The five of us were sitting in a circle around the table, our faces and hands hanging at the grubby edges of the pool of light. The rain had stopped, but rainwater still pattered into the floor. Above our heads the rest of the building was vacant. Briggs touched his pockets, then got up and crossed the dim space to the counter. He returned to his seat with two cigarettes, laid one on the table in front of him, and lit up the other. There was a silence. He sucked on his cigarette, held the smoke in his chest, then allowed it to overflow gently and roll in a bib down his front.
‘You want to know what happens when you stay out after dark?’ he asked. He leant forward and indicated Dilks with a guarded tilt of his head. The barman, who was ponderously counting pennies into his money box, showed no sign of interest in our talk.
‘He did it, once,’ Briggs said. ‘He never meant to, but he did. I’ll tell you what happened.
‘At the time, the café was nearly ready for its grand opening. The outside was freshly scrubbed and painted, very pretty. No one had seen the likes of it around here before, but Dilks was convinced this side of town was on the up and his establishment was going to be at the heart of it. To begin with I’d thought it was a foolish notion that would never work, but he was such a persuasive man in those days, such a man of energy and ideas, that I’d started to think he was going to prove me wrong. Whenever you spoke to him you felt you were living in exciting times, at the heart of it all, with good days to come. You came away wanting to work hard at some worthy project.

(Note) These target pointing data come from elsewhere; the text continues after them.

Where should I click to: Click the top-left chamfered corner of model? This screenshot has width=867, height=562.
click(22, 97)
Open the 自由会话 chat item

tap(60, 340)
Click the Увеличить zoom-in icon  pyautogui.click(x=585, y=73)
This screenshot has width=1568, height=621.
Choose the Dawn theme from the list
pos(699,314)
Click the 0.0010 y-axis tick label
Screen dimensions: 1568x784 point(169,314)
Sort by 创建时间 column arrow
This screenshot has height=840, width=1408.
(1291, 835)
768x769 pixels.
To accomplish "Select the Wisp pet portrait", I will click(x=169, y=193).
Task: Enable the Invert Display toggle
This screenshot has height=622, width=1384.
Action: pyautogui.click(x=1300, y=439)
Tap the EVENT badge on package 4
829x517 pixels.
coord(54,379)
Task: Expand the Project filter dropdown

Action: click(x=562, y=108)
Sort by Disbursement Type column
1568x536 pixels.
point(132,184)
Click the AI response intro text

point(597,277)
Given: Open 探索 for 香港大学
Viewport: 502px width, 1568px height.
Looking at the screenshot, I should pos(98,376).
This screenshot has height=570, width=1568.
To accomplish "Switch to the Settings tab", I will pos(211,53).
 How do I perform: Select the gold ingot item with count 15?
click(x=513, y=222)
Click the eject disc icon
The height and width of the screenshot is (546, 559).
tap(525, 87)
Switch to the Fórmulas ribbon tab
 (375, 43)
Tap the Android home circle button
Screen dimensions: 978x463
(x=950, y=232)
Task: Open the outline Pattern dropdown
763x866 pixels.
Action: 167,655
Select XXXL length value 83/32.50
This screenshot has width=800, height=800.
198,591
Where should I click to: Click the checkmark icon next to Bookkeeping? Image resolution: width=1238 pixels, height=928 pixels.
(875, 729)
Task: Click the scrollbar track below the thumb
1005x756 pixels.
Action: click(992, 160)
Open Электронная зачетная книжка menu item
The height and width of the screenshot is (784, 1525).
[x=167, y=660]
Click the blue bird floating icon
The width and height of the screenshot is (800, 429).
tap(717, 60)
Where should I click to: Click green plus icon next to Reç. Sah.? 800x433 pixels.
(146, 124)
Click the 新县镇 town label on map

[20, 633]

‘Of course, around here people kept to themselves, and they didn’t stay out after dark on those nights. But Dilks didn’t have any truck with that. He said it was nonsense. He said the district needed a place where we could all go for food and drink and warmth and fellowship. It’d be an inn where travellers could rest safely, he said, and a friendly hostel for tourists, it’d be a salon for talk and singing, and a tavern where locals would gather at the end of the working day; a feasting-hall, even, where every citizen would be welcome. When he talked about it like that, you believed him. You believed he and Poppy could make it happen.
‘They’d married that summer, Dilks and Poppy, and since then they’d been juggling the thousand tasks that come with starting a business — but, he used to say with a rueful grin, they hadn’t murdered each other yet. It had seemed impossible at first, conjuring a going concern out of a run-down building on this side of town, but each day they worked their plans nearer to realisation. They were up before dawn every morning. He was full of ideas, but she was the one with a head for figures. Together they’d done the research, put their plan together and got the investments they needed. Most nights they stayed up into the small hours working on the numbers at their kitchen table.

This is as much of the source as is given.